We present several analyses bearing upon these predictions. For vowels, we asked whether vowels are acoustically more salient in IDS compared to ADS. We focused on a number of acoustic dimensions: pitch, duration, Vowel Space Area (VSA) size, vowel overlap, and individual formant characteristics. Observing a higher pitch in IDS would replicate cross-linguistic results and would be consistent with the suggestion that the register serves attention-getting and affective functions. With respect to vowel duration, we followed Bundgaard-Nielsen et al. (2023) in examining whether it is similarly modified in content words compared to function words, as well as in nouns compared to other word classes, controlling for word position.
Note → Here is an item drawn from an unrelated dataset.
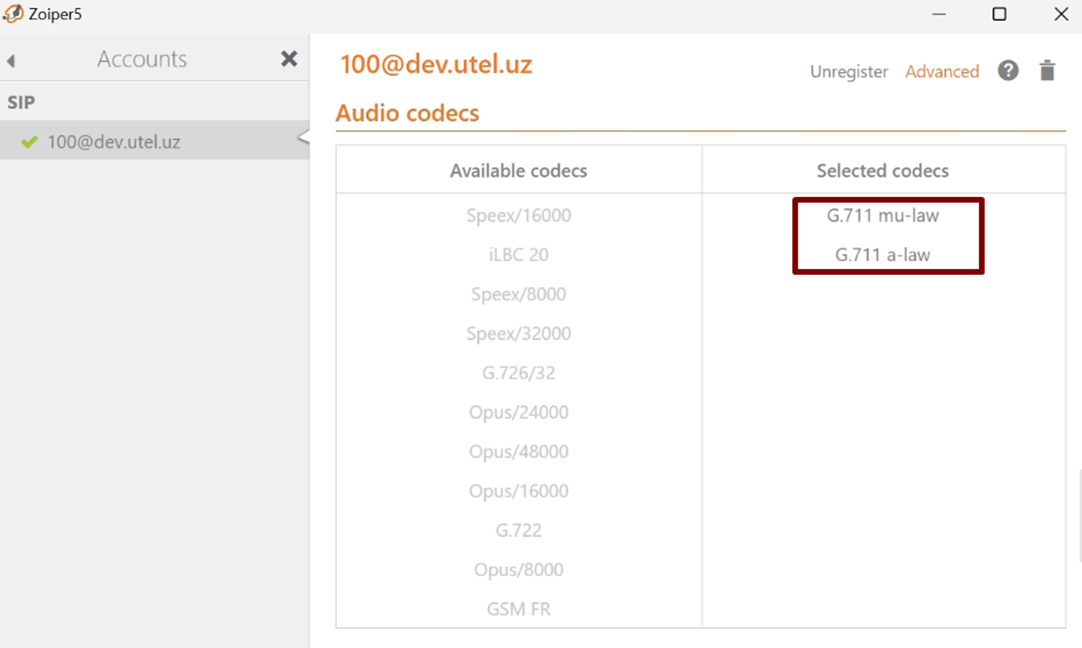Choose iLBC 20 codec
Screen dimensions: 1082x648
point(518,255)
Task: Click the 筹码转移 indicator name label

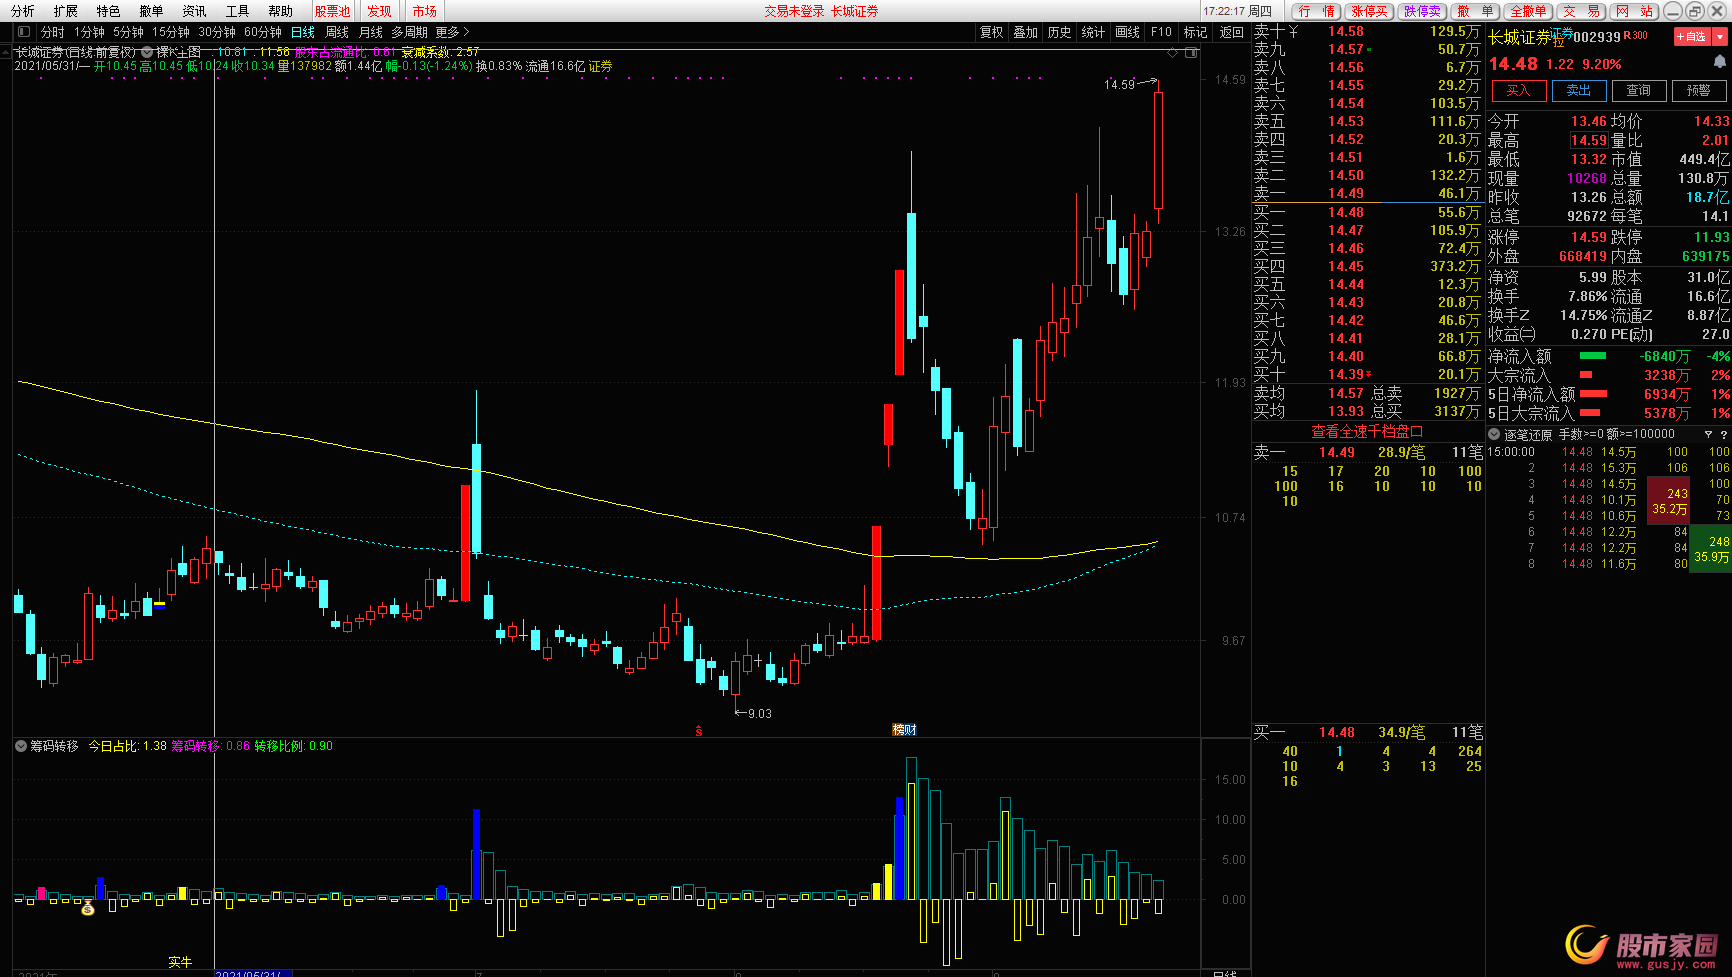Action: [54, 746]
If longer vowel durations in IDS are observed, this would suggest that the register might serve a didactic function by enhancing vowel clarity, which could promote phonemic acquisition. Regarding VSA, a larger VSA and less vowel overall for IDS would indicate hyper-articulation, lending more support to the hyper-articulation hypothesis (Kuhl et al., 1997), while a smaller VSA and more vowel overlap would both suggest that vowels are less salient (e.g., hypo-articulated), going against the idea of facilitating perception and learning. Regarding formants, an overall increase in values would suggest that IDS is better understood as a means to convey vocal affect and/or imitation of infant vocalizations (Benders, 2013).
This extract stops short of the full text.